そんな献身的な飼い主にラットも心を開いて信頼し、とても懐いた。

 カラ松の肩に乗ったり、パーカーのフ―ドの中に入り込んだりして全身でなつき毎日一緒に遊んだ。

 しかし、そんな仲睦まじい一人と一匹に事件が訪れた。

 カラ松が部屋でいつものように、ラットを二階の兄弟の部屋で自由に放し飼いにして、水槽を掃除していた時のこと。



「Hey、カラ松Rat!もういいぜ?」



 掃除が終わって振り返ってみたところ、部屋からラットが消えていた。

 慌てて辺りを見渡してみると入り口の襖が微かに開いていた。きちんと入り口を閉めたつもりが、閉まっていなかったのだ。
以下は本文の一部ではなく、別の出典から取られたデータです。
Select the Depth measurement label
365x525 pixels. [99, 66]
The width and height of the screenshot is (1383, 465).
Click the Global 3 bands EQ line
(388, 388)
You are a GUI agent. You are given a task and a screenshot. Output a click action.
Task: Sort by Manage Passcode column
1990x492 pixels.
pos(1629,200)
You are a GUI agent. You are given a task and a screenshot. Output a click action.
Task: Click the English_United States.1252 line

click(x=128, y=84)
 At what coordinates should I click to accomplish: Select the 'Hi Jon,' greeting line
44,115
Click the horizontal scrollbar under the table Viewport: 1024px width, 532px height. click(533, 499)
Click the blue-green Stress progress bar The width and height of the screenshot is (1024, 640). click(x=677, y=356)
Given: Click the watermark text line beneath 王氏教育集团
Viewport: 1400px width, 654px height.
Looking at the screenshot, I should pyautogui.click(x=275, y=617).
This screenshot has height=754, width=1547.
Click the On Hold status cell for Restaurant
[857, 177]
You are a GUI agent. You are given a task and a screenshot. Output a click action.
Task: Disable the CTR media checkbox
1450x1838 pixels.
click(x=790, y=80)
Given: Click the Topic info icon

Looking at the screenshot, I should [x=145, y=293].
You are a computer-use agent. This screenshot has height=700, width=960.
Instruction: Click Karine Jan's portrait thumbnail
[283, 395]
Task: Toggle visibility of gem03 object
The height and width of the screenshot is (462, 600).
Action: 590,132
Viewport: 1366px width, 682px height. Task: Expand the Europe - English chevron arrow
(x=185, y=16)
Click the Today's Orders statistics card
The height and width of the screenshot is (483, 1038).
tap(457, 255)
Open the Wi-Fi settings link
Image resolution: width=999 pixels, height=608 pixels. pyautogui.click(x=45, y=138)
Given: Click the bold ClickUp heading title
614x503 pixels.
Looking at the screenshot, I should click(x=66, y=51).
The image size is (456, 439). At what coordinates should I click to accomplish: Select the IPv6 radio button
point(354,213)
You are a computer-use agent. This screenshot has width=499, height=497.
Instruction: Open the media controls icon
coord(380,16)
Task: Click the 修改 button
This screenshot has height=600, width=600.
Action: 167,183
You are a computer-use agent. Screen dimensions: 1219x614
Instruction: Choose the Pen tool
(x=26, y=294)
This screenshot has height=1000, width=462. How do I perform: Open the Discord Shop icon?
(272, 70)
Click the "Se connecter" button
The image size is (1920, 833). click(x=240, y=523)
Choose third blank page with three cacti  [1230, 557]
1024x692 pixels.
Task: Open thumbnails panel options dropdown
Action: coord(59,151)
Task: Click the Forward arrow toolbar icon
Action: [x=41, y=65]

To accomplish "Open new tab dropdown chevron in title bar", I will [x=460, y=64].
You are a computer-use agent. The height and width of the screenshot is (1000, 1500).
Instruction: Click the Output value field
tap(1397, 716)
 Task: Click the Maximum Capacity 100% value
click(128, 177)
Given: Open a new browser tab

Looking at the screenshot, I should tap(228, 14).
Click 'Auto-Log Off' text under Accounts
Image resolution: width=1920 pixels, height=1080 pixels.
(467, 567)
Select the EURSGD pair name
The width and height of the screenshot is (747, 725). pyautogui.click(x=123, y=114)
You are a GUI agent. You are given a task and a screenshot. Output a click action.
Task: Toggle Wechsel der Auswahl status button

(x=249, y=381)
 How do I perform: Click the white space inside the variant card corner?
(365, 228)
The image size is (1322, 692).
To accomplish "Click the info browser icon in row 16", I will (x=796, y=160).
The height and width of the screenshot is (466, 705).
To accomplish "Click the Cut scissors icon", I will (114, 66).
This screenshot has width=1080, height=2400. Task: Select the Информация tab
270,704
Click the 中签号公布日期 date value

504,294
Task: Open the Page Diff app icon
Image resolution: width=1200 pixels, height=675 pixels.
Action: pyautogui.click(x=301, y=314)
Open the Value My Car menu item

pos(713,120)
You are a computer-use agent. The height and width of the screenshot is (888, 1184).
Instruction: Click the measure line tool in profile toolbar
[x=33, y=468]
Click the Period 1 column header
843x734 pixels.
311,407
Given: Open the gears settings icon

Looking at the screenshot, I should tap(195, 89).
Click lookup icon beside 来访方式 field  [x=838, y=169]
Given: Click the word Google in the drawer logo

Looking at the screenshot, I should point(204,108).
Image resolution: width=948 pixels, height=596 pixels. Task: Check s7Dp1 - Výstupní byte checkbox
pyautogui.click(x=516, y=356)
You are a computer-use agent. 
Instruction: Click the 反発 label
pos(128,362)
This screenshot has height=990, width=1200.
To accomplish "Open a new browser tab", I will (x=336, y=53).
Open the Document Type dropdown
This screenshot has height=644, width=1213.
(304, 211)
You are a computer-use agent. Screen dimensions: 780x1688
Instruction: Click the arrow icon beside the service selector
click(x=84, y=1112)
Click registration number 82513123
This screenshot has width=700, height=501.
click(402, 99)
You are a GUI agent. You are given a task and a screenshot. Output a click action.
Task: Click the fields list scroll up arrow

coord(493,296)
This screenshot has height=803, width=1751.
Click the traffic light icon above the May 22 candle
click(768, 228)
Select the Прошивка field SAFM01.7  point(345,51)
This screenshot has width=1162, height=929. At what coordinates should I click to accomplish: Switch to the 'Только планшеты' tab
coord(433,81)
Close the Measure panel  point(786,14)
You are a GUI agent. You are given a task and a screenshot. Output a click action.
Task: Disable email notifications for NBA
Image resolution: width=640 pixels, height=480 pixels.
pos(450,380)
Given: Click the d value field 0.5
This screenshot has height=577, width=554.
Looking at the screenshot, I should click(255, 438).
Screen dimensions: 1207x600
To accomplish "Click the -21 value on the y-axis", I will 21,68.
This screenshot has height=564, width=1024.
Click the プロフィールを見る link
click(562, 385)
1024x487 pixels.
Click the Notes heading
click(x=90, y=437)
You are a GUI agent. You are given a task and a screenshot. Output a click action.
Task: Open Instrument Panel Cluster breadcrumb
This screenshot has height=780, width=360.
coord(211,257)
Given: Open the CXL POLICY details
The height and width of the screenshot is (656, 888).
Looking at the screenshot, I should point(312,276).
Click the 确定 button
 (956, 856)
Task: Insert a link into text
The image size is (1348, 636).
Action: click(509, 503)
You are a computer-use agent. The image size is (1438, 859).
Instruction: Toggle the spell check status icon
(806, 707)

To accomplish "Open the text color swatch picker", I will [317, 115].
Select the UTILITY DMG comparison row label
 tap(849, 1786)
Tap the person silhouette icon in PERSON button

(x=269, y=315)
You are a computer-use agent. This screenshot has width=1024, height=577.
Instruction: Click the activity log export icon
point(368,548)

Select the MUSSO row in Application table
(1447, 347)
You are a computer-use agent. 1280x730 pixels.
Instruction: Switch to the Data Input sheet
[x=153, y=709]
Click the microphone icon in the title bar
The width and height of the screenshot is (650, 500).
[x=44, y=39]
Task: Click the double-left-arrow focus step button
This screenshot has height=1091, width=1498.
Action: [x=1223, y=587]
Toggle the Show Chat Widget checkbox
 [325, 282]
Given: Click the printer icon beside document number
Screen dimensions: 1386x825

 カラ松はラットをとても溺愛していた。しかし、ラットを自由にさせるのは二階の兄弟の部屋だけだった。外に出る時は大抵パーカーのフードの中や自分の肩の上に乗せている。けして一匹で自由にさせることはなかった。

 慌てたカラ松は襖を開けて一歩、外に踏み出した。



「キュッ!!」



 何か、踏んだ。

 いや、踏んだというより、蹴った。

 足元から、くぐもった小さな悲鳴のような声が上がり、恐る恐る下を見てみると、怯えたように身を竦めているカラ松Ratの姿があった。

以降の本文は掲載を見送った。